*Action item*. Which lines run from the one containing "Click the [0] backlink count link" to the end of the entries below? Retype exactly those, both ends included.

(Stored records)
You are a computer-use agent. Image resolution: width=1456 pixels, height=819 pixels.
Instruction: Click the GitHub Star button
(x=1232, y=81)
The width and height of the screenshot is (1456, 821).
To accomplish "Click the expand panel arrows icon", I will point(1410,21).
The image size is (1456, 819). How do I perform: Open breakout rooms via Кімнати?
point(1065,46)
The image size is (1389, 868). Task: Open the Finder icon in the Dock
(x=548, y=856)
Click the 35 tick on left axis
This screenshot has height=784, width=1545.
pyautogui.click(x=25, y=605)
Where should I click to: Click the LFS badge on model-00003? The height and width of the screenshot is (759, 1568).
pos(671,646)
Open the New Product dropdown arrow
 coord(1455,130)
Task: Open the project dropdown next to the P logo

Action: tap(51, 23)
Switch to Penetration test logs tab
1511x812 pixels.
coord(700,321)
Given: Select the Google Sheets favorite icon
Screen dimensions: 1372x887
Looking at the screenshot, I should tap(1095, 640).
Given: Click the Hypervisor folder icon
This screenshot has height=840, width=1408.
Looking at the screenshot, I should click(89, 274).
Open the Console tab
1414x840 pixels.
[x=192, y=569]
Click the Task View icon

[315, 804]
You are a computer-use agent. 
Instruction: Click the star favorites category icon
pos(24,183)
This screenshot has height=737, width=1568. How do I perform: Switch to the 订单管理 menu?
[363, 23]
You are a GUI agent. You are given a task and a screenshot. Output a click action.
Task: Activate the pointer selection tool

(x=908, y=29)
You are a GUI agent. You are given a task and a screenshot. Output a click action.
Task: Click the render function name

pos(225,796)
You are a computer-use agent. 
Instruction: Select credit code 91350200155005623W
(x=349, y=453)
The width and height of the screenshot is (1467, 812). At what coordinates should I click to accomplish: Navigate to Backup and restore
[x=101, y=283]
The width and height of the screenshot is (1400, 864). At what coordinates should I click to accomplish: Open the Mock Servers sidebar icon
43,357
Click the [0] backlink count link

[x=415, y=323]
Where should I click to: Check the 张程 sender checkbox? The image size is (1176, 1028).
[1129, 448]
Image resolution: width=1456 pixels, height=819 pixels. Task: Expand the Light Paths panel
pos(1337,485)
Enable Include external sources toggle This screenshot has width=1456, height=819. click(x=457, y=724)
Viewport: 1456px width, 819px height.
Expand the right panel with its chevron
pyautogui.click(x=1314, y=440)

*Result of this task*.
Click the [0] backlink count link

[x=415, y=323]
Where should I click to: Check the 张程 sender checkbox? The image size is (1176, 1028).
[1129, 448]
Image resolution: width=1456 pixels, height=819 pixels. Task: Expand the Light Paths panel
pos(1337,485)
Enable Include external sources toggle This screenshot has width=1456, height=819. click(x=457, y=724)
Viewport: 1456px width, 819px height.
Expand the right panel with its chevron
pyautogui.click(x=1314, y=440)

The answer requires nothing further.